━━ MATERIAL PROVIDED ━━

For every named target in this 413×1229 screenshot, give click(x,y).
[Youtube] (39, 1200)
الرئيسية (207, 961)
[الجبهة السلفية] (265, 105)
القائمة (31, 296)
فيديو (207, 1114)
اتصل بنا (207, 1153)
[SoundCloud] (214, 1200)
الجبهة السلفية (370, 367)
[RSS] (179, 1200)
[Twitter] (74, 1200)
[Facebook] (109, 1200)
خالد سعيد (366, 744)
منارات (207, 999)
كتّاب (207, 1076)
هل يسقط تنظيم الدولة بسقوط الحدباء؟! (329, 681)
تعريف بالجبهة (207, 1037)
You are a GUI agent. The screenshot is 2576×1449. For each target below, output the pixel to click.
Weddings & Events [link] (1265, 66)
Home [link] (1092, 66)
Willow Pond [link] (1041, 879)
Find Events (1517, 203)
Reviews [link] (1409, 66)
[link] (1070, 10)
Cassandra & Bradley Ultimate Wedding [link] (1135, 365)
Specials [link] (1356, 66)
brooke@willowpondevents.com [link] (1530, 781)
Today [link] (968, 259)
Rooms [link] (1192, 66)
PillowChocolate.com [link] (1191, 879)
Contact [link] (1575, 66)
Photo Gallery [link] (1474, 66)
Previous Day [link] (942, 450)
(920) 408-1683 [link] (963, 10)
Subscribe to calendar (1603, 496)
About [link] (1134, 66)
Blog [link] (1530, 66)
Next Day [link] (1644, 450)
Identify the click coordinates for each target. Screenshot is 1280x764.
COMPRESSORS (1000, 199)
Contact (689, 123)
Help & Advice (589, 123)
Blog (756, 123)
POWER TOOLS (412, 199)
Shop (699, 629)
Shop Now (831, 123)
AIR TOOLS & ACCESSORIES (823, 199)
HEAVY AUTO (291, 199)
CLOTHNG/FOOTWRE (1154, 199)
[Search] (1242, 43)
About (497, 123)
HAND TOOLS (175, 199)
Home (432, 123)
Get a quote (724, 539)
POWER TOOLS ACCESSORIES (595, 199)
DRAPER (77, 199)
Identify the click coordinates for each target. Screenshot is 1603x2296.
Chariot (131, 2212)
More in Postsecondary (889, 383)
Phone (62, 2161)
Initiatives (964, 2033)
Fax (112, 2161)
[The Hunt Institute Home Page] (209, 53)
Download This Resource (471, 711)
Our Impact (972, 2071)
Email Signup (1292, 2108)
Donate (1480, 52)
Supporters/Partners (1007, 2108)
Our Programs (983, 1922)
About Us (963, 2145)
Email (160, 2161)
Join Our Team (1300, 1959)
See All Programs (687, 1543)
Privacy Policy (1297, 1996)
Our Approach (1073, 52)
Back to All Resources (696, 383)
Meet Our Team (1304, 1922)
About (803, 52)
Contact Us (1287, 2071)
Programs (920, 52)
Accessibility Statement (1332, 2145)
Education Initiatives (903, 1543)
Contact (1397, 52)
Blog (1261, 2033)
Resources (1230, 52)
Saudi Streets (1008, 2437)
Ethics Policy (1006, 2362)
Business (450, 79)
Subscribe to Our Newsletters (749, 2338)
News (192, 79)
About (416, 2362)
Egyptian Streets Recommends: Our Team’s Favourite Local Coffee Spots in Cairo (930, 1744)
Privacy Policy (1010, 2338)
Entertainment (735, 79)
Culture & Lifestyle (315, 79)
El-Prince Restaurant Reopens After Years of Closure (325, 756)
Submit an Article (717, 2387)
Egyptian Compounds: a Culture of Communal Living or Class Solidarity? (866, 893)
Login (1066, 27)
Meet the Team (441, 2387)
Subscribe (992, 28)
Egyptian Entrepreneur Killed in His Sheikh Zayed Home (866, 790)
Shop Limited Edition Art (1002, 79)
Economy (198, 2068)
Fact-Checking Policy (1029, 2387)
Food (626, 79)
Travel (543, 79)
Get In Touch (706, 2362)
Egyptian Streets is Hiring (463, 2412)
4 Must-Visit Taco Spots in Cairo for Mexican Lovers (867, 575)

━━━

* _TASK OBJECTIVE_: Report all lines in the records that include the string "Shop".

* _RESPONSE BOX_:
Shop (699, 629)
Shop Now (831, 123)
Shop Limited Edition Art (1002, 79)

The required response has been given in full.